CROSS-NEUTRALIZING ANTIBODIES AGAINST COSMOPOLITAN AND MELANESIAN STRAINS OF HUMAN T-CELL LEUKEMIA/LYMPHOTROPIC VIRUS TYPE-I IN SERA FROM INHABITANTS OF AFRICA AND THE SOLOMON-ISLANDS

The so-called cosmopolitan strains of human T cell leukemia/lymphotropic virus type I (HTLV-I) from Japan, Africa, the West Indies, and the Americas differ only slightly (<3%) in their genomic sequence. On the other hand, the Melanesian strains of HTLV-I are somewhat more divergent, exhibiting only 93% sequence similarity with the cosmopolitan strains.

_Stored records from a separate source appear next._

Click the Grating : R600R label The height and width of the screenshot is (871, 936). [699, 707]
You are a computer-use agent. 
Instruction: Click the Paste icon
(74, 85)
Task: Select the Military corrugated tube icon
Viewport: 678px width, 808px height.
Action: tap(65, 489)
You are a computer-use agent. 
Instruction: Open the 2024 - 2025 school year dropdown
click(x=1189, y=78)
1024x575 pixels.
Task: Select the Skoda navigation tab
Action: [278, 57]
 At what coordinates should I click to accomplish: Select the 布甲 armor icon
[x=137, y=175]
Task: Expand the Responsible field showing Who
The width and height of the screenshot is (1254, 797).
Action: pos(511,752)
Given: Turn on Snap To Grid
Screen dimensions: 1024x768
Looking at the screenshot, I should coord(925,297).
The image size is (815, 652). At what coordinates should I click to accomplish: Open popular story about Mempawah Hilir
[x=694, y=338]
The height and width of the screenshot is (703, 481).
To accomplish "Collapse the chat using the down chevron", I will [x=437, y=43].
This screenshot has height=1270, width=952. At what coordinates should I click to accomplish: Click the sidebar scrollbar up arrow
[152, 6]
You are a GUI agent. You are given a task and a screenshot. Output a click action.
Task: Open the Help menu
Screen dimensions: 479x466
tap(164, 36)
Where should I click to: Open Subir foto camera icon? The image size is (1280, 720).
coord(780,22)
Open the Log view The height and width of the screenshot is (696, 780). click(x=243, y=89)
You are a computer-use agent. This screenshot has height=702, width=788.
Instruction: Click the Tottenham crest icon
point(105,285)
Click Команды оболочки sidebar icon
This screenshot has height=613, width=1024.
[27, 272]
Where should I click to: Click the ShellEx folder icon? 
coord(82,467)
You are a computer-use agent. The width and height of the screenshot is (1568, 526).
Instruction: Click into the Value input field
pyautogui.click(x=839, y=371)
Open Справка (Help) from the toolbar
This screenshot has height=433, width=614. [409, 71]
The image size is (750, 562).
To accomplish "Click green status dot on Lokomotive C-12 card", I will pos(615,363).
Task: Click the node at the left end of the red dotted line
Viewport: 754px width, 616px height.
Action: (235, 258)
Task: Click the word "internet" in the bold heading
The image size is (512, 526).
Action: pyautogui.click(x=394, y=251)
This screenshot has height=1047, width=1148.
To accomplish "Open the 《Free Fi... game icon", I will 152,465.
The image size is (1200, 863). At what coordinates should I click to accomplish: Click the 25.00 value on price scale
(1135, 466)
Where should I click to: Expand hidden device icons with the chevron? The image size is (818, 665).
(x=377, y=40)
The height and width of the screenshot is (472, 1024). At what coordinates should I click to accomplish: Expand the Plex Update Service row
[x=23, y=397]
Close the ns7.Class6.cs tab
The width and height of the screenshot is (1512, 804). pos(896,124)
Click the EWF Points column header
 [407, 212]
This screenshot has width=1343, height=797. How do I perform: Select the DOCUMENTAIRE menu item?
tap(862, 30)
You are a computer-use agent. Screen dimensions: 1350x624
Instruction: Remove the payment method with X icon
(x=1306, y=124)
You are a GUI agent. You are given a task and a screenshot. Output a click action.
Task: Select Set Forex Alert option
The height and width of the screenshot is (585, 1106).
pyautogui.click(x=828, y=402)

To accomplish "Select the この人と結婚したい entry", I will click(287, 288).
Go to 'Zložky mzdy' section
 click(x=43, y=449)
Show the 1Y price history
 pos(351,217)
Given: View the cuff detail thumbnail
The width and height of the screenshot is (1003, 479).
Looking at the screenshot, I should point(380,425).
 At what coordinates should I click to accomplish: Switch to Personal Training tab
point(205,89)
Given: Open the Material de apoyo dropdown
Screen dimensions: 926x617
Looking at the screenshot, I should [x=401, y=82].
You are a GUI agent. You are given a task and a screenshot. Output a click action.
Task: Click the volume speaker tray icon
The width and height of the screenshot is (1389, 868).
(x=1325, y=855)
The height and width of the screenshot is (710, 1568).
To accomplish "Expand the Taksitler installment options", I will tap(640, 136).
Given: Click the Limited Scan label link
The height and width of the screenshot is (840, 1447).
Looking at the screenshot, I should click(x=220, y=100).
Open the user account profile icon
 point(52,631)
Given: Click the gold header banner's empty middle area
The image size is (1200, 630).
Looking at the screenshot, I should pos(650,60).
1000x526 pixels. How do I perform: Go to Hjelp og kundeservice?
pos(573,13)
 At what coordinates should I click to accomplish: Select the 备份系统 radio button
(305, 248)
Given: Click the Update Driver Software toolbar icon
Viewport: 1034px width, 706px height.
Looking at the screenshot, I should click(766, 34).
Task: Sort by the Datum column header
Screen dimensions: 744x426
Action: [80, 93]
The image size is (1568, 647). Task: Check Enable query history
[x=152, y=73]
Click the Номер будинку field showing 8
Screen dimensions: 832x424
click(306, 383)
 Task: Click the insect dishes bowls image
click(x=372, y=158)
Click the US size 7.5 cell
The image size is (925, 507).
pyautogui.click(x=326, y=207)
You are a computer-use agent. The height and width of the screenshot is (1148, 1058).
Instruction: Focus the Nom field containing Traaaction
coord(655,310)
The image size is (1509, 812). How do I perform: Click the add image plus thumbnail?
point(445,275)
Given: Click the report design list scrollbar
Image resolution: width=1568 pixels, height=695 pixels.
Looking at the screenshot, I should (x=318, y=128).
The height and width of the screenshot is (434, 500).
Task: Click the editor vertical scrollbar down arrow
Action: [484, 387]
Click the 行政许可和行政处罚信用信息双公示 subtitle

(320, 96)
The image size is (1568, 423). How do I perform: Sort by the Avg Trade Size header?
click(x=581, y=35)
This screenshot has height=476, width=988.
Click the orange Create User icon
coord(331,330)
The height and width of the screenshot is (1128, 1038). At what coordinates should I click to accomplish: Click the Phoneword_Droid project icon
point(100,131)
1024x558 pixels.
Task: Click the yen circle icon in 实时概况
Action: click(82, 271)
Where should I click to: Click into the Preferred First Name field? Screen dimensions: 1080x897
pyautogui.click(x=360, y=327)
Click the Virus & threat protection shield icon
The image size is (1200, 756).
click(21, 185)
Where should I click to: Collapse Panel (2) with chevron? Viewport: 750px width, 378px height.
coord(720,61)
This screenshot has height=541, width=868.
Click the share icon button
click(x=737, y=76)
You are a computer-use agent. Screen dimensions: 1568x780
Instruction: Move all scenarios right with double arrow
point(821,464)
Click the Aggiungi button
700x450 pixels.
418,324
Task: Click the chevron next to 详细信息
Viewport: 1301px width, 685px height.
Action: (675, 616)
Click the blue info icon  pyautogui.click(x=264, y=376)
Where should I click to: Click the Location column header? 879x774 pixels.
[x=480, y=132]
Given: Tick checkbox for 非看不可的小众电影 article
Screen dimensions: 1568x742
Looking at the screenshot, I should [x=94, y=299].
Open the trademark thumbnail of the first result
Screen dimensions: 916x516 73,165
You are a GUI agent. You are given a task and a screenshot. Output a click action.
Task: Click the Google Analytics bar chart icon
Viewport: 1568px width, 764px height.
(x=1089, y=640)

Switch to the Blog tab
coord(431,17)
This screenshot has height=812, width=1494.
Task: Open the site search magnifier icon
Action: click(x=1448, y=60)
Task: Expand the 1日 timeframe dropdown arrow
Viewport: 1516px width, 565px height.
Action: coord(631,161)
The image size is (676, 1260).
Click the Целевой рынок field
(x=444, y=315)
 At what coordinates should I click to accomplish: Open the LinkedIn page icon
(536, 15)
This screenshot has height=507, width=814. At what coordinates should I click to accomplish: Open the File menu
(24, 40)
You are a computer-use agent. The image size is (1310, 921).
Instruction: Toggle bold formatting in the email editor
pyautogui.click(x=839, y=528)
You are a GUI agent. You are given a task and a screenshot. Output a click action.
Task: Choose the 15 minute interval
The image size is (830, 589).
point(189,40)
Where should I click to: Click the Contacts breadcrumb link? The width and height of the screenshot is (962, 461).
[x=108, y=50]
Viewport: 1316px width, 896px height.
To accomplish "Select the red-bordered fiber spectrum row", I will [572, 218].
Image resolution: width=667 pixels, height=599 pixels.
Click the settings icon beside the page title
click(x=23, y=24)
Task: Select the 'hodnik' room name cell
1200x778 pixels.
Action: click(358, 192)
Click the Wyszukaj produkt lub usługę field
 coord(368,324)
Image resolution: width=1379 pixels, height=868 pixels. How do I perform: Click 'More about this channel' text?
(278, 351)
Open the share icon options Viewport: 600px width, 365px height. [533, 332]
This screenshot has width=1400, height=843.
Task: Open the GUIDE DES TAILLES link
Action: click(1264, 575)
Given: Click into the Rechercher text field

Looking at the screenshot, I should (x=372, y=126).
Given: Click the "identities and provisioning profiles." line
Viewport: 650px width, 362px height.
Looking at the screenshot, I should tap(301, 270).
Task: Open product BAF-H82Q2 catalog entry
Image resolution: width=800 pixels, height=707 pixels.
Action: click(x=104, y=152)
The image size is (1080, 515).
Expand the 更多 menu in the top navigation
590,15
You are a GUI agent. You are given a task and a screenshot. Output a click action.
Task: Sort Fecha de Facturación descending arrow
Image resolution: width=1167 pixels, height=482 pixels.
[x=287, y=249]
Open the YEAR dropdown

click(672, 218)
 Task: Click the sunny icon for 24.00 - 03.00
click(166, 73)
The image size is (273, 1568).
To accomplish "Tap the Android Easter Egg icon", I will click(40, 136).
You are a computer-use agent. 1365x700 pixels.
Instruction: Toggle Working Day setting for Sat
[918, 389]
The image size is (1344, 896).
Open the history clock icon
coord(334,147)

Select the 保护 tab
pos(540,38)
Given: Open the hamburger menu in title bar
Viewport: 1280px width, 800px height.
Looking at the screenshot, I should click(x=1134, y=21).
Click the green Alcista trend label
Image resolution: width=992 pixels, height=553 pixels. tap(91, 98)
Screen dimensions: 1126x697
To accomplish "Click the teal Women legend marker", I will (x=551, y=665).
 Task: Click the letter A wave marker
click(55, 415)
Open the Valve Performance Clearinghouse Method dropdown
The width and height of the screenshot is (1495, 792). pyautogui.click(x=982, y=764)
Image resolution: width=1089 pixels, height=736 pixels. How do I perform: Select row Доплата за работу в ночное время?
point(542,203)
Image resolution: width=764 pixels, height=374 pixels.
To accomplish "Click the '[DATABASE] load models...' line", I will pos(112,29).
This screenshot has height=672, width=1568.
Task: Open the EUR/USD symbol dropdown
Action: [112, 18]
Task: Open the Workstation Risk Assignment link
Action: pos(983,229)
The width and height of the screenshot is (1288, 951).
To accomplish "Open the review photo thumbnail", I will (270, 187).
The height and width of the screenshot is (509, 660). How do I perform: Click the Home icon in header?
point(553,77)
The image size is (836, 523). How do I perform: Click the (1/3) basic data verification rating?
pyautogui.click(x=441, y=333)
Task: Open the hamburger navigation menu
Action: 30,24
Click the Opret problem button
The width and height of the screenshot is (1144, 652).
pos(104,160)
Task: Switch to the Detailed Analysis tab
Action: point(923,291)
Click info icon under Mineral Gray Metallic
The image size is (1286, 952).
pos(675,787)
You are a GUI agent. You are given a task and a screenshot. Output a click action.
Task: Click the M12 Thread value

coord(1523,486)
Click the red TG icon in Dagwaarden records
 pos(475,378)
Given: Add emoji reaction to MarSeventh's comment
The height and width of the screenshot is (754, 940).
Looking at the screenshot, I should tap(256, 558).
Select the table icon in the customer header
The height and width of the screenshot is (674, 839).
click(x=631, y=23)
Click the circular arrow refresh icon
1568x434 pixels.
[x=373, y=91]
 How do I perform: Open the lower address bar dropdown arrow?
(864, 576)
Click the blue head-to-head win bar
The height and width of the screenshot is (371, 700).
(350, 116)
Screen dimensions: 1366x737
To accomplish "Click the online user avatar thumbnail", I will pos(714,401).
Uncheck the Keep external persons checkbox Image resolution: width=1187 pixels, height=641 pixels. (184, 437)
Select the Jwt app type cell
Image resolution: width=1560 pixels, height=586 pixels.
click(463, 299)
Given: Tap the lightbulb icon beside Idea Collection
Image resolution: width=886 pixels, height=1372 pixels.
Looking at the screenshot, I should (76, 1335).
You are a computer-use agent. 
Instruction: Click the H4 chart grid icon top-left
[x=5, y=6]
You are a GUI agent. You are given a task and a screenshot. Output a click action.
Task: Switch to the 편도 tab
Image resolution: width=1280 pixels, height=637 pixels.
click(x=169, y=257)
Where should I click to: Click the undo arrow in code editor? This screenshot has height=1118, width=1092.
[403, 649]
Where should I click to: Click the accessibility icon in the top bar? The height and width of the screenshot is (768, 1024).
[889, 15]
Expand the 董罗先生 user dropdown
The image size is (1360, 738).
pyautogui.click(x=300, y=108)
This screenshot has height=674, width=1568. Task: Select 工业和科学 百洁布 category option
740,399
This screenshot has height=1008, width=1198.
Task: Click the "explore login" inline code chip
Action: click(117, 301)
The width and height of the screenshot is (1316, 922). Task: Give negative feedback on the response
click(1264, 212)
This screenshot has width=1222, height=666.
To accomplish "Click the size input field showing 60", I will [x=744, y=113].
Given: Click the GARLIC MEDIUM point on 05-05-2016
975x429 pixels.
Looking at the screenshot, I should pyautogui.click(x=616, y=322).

Despite this difference, sera from individuals infected with Melanesian strains cross-react with T cells infected with cosmopolitan strains of HTLV-I, indicating an overall conservation of the B cell immunoprevalent epitopes. Neutralizing antibodies against HTLV-I in sera from virus-infected Africans and Melanesians were assayed by determining their ability to block the formation of syncytia in cocultures of 8166 and T cell lines harboring either, cosmopolitan or Melanesian HTLV-I isolates. All six African sera blocked the formation of syncytia with cells infected with HTLV-I-C91-PL, a viral isolate from the United States. Similarly, ail six Melanesian sera inhibited syncytium formation with cells infected with HTLV-I-MEL3, a virus isolate from the Solomon Islands. Although most of these sera inhibited syncytium formation in cell cultures carrying the cosmopolitan as well as the Melanesian HTLV-I strains, neutralizing antibody titers tended to be higher against the homologous virus. All sera failed to inhibit syncytium formation when cells were infected with HTLV-II. These data indicate the involvement of one or more epitopes in syncytial formation, some of which are conserved in all strains of HTLV-I. If antigenic determinants for neutralization play an important role in protection against HTLV-I infection, as suggested by studies in infected rabbits and humans, vaccines for worldwide application should include the envelope proteins from a Melanesian strain of HTLV-I.